Perhaps most interestingly, it strikes me that, on a first pass, the clustering in this network focuses on areas to which there has been substantial critical attention within the text. Roger and Jessica; the Anubis; Rocketman; Weissman, Pökler and Ilse; Katje and the octopus, Grigori; Enzian and Tchitcherine; Byron the Bulb. In this way, the algorithm correct identifies many of the scenes, amid this convoluted novel, that critics have deemed important. There are, however, areas that have had critical attention that are not here well modelled: perhaps, most notably, the launch of the 0000; Slothrop’s disintegration.

Semantic fields within the novel

I want to do much more playing with this to ascertain whether different parameters (and even different algorithmic approaches to plotting density/clustering) yield wildly different results.
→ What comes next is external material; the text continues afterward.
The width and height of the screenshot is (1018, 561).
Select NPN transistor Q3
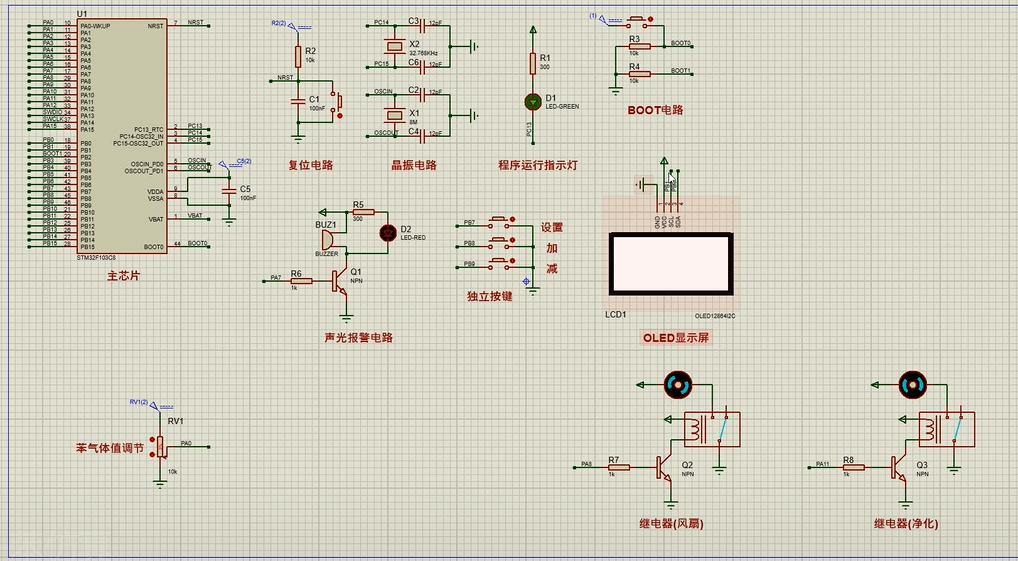click(899, 465)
However, it’s worth also closing with a few thoughts about why some episodes in this novel are clearly distinct in this visualization technique while others are integrated and dispersed. The method that TextPlot uses to generate its data is based on linguistic linkage. As David puts it:

I was thinking about the way that words distribute inside of long texts – the way they slosh around, ebb and flow, clump together in some parts but not others. Some words don’t really do this at all – they’re spaced evenly throughout the document, and their distribution doesn’t say much about the overall structure of the text. This is certainly true for stopwords like “the” or “an,” but it’s also true for words that carry more semantic information but aren’t really associated with any particular content matter. […] Other words, though, have a really strong semantic focus – they occur unevenly, and they tend to hang together with other words that orbit around a shared topic.

Gravity’s Rainbow has been assessed by many readers as a text that works to generate a feeling, among its readers, that everything may be connected (as a form of conspiratorial plot) and that, therefore, it might equally be the case that nothing is connected. Pynchon terms these paranoia (total connectedness) and anti-paranoia (utter disconnect).

An initial plot of the text in this way allows us to start to consider whether the text constructs particular linguistic and semantic fields around particular parts of the text. Specific terms clearly occur in isolated contexts. The octopus rarely returns; most of Roger’s narrative is centred around his pairing and unpairing with Jessica; Byron the Bulb is far out in his own diegetic layer with distinct terms that rarely recur.

Other terms, though, seem scattered across the Zone of the text. As an initial hypothesis that I need to explore much more: it could be that many of the isolated action segments of the text, to which critics have turned their thematic and historical attentions, may share common linguistic cores (semantic fields) with many other parts of the text. This might begin to contribute to their ultimate connectedness within the novel.